Industrial and Rustic Design
Some faucet designs are leaning toward the industrial or more rustic. They resemble something you might find in a commercial kitchen, with spring coil spray heads, but they fit well with farmhouse and other current style trends. They are often finished in black metal or copper.
“While skewing a bit masculine, the industrial look can fit nicely in either contemporary or traditional settings,” says Steven Weinberg, VP of sales at California Faucets.
Focal Point of Design
Many of the bold new faucet designs are meant to be a central element in a kitchen or bathroom. The faucets are daring and meant to attract attention. They are something that a homeowner can build into a style and create a unique, inspiring look.
“These faucets have become a focal point in many kitchens and bathrooms, so style, finish, and design are more important than ever,” Hayes said
Technology and Gadgets
People love gadgets, and faucets are no different. Many consumers are looking for faucets that contain some sort of technology. The features add convenience and functionality, like the ability to deliver a specified volume of water on demand or a faucet that sprays a certain way to reduce splash. The survey in the 2019 U.S. Houzz Kitchen Trends Study found 57% of consumers wanted high-tech features in a faucet. Touchless activation was the most popular, but many people bought faucets with LED displays for temperature.

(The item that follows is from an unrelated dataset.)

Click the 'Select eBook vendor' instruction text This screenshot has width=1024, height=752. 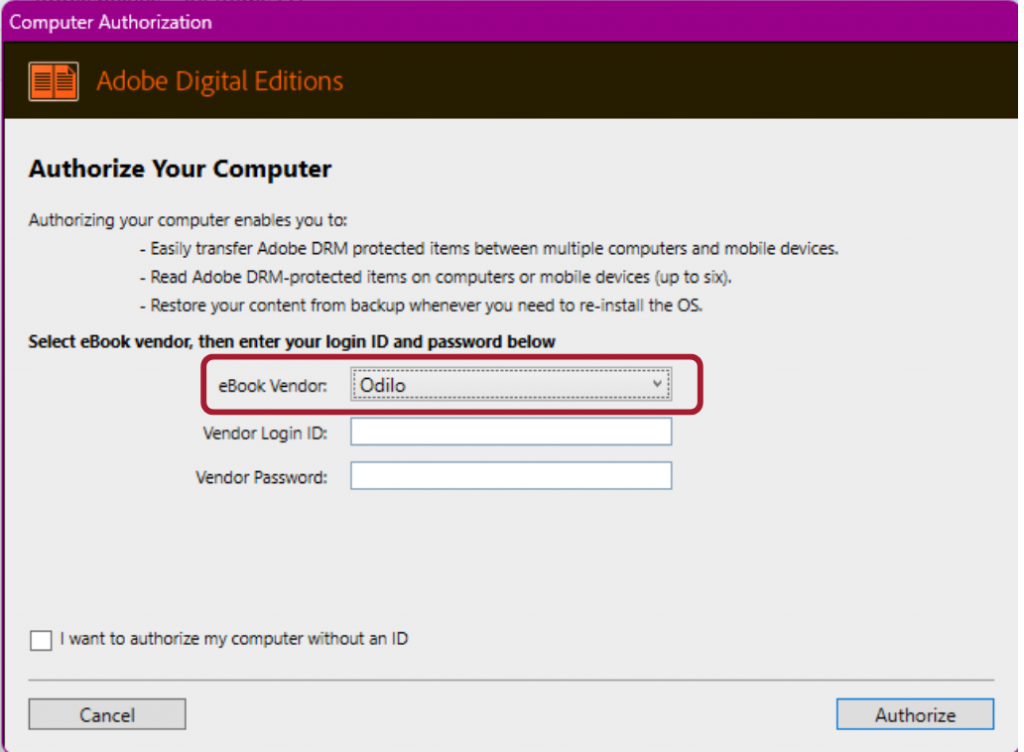(x=291, y=342)
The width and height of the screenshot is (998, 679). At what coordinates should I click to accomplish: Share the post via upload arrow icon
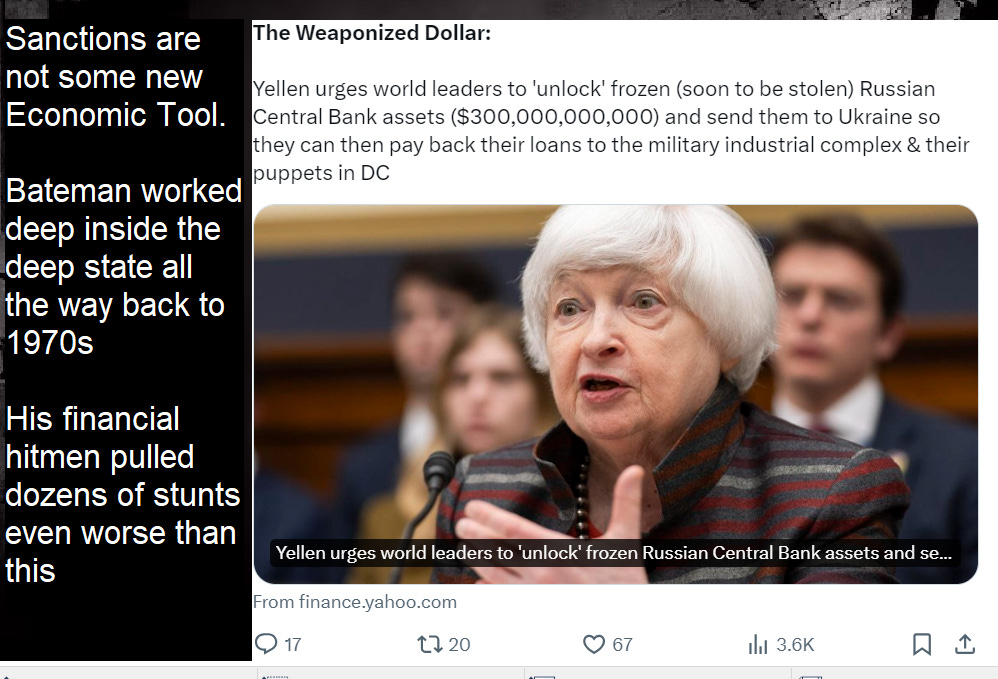pos(965,644)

“Consumers are looking for fixtures that are not only stylish, but functional, as well,” Moen Senior Product Design Manager Tom Tylicki said. “Touchless designs are the perfect way to provide style and functionality. This technology also helps minimize the spread of dirt and germs, as there’s no need to touch the handle to start the flow of water.”
Sustainability is important to many homeowners, and showers and faucets combined account for around 23% of water usage in a home. Consumers want to find ways to reduce the environmental impact of their lifestyle, and faucet design is one way.

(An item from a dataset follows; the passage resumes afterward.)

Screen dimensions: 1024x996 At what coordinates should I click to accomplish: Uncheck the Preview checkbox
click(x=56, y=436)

According to the 2019 U.S. Houzz Kitchen Trends Study, 30% of people who purchased a new faucet stated water efficiency was part of the buying decision. Faucet manufacturers produce many different kinds of water-saving faucets, and most are stylish enough to fit into a home’s décor. They often have the WaterSense label.
“Whether homeowners are interested in meeting local water use restrictions, greening their homes, or simply want to save money on their water bills, we always recommend choosing a water-saving faucet,” L’Henaff said.
Copper and Brass Fixtures
While nickel is the most sought-after alternative metal for faucets, chrome and copper finishes are becoming extremely popular. Cooper adds texture to the room and can bring a Middle Eastern or Italian elegance. The metal has a warm feel and is part of the larger trend of metal becoming more prominent in kitchen design.
Alternative metals can be a little bit more challenging to take care of when compared to stainless steel. The metal must be detailed, rather than just wiped off, but manufacturers often use a lacquer finish to make it easier to maintain.
“For something you touch several times a day, why not pick a finish for your faucet that will make you feel good? People will notice if you put in an unimpressive faucet,” architect Peter LaBau said.
Aging in Place Redesign
Americans are going gray, and many are choosing to age in place. As part of this process, they often redesign kitchens and bathroom to make aging-in-place easier. That means selecting a faucet design that fits with their needs. One option that some older Americans are choosing is no-touch faucet designs (27%), according to the 2019 U.S. Houzz Kitchen Trends Study. They are easy to use as people age and require less coordination.
“Consumers got used to having touchless faucets in commercial settings, so a transition into homes only seemed natural,” Tylicki said.